Given a sorted list (or a sorted array) as input, generate a balanced binary search tree in O(n)

Iteratively extracting every single element from the list/array and inserting it into a balanced binary search tree implementation (e.g. red/black trees) won’t work since it’s \( O(N \log{N}) \). A better solution would be to recursively create the left and right subtrees from the bottom up and inserting the subtrees’ roots each time by advancing a single pointer in the list.

The algorithm that will be presented might come in handy also to solve problems like joining balanced binary search trees in \( O(n+m) \) since one could do an in-order traversal of the first and second tree and store the results in two arrays, then combine the two sorted arrays (\( O(n+m) \)) and finally use this algorithm to generate a balanced binary search tree in \( O(n+m) \) yielding a grand total of \( O(n+m) \) as requested.

Pseudocode and code follow

recursiveCreateBST(pointer_to_first_element, number_of_nodes_in_the_tree)
  
  if(number_of_nodes_in_the_tree == 0)
    return NULL // no node was inserted for a degenerate tree
  
  leftSubtree = recursiveCreateBST(pointer_to_first_element, 
                                   number_of_nodes_in_the_tree / 2)
  root = createRootNode(pointer_to_first_element)
  root.left = leftSubtree
  pointer_to_second_element = advance_pointer(pointer_to_first_element)

  root.right = recursiveCreateBST(pointer_to_second_element, 
                                  number_of_nodes_in_the_tree - (leftSubtree.size) - 1)
  
  return root
#include <iostream>
#include <list>
#include <memory>
#include <cassert>
#include <algorithm>
#include <functional>
#include <stack>
using namespace std;

struct Node {
  Node(int v) : val(v) {}
  int val;
  unique_ptr<Node> left;
  unique_ptr<Node> right;
};

unique_ptr<Node> sortedListToBST(list<int> ll) {
  assert(is_sorted(ll.begin(), ll.end()));

  function<unique_ptr<Node>(list<int>::iterator& node, size_t nOfNodes)>
    recursiveCreateBST = [&](list<int>::iterator& node, size_t nOfNodes) {
    if (nOfNodes == 0)
      return unique_ptr<Node>();
    // Recursively create the left subtree    

    unique_ptr<Node> left = recursiveCreateBST(node, nOfNodes / 2);
    // Create the root of this subtree

    unique_ptr<Node> root = make_unique<Node>(*node);
    root->left = std::move(left);
    ++node;
    // Recursively create the right subtree

    root->right = std::move(recursiveCreateBST(node, nOfNodes - (nOfNodes / 2) - 1));
    return std::move(root);
  };

  auto firstNode = ll.begin();
  return recursiveCreateBST(firstNode, ll.size());
}

int main() {

  list<int> ll = { 1, 2, 3, 4 };
  unique_ptr<Node> root = sortedListToBST(ll);
  // In-order print

  auto inOrderPrint = [](const unique_ptr<Node>& root) {
    stack<Node*> nodes;
    nodes.push(root.get());
    Node *topNode = nodes.top();
    while (topNode->left) {
      nodes.push(topNode->left.get());
      topNode = topNode->left.get();
    }
    while (nodes.empty() == false) {
      topNode = nodes.top();
      cout << topNode->val << " ";
      nodes.pop();
      if (topNode->right) {
        nodes.push(topNode->right.get());
        topNode = nodes.top();
        while (topNode->left) {
          nodes.push(topNode->left.get());
          topNode = topNode->left.get();
        }
      }
    }
  };
  inOrderPrint(root);

  return 0;
}

This code can safely be used to build from the bottom up a balanced BST from either a sorted list or a sorted array.

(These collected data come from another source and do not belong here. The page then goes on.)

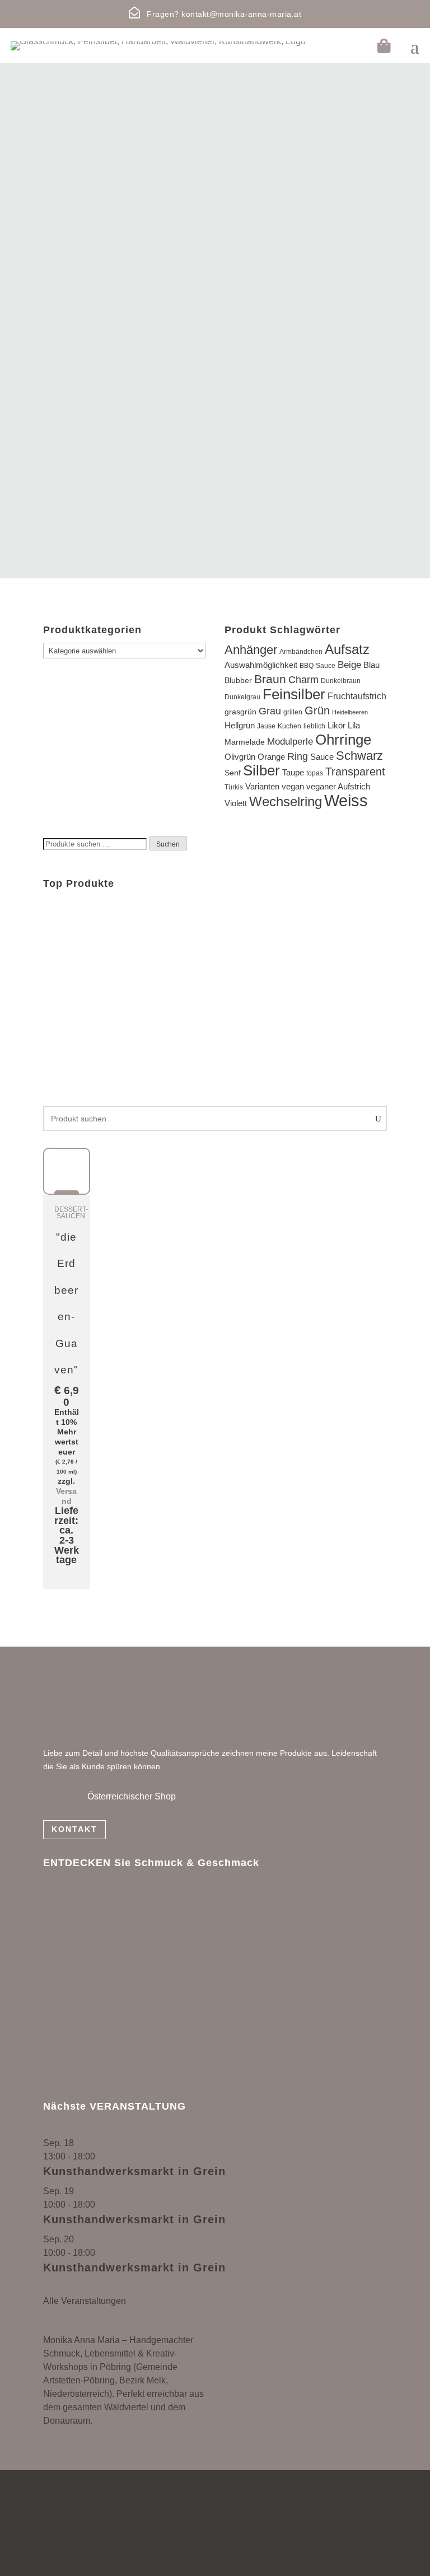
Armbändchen (300, 652)
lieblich (314, 726)
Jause (266, 726)
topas (314, 773)
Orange (271, 756)
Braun (270, 678)
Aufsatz (347, 649)
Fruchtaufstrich (357, 696)
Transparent (355, 771)
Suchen (168, 844)
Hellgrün (240, 725)
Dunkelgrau (242, 697)
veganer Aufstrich (338, 786)
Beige (349, 665)
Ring (297, 756)
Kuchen (289, 726)
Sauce (322, 756)
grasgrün (240, 712)
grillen (292, 712)
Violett (236, 803)
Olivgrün (240, 756)
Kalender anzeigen (81, 2287)
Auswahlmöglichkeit (261, 665)
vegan (293, 786)
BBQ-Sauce (317, 666)
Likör (336, 725)
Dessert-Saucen (71, 1212)
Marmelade (245, 742)
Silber (261, 770)
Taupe (293, 772)
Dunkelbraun (341, 681)
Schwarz (359, 756)
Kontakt (74, 1829)
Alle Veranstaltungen (84, 2301)
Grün (317, 710)
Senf (233, 773)
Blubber (238, 680)
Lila (354, 725)
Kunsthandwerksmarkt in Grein (134, 2171)
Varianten (262, 786)
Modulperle (290, 741)
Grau (270, 711)
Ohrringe (343, 739)
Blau (371, 665)
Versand (66, 1496)
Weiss (346, 800)
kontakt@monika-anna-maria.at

The iterative in-order print is taken from this article.

The complexity of the algorithm in sortedListToBST can be calculated with Master theorem. The problem is in the form

\[T(n) = a \; T\!\left(\frac{n}{b}\right) + f(n)\]

with the assumptions of \( a = 2, \ b = 2 \). Since

\[\quad f(n) \in O\left( n^{\log_b a - \varepsilon} \right)\]

(\( f(n) \in O(1) \)), therefore it holds

\[\quad T(n) \in \Theta\left( n^{\log_b a} \right)\]

and the algorithm is \( O(n) \) as expected.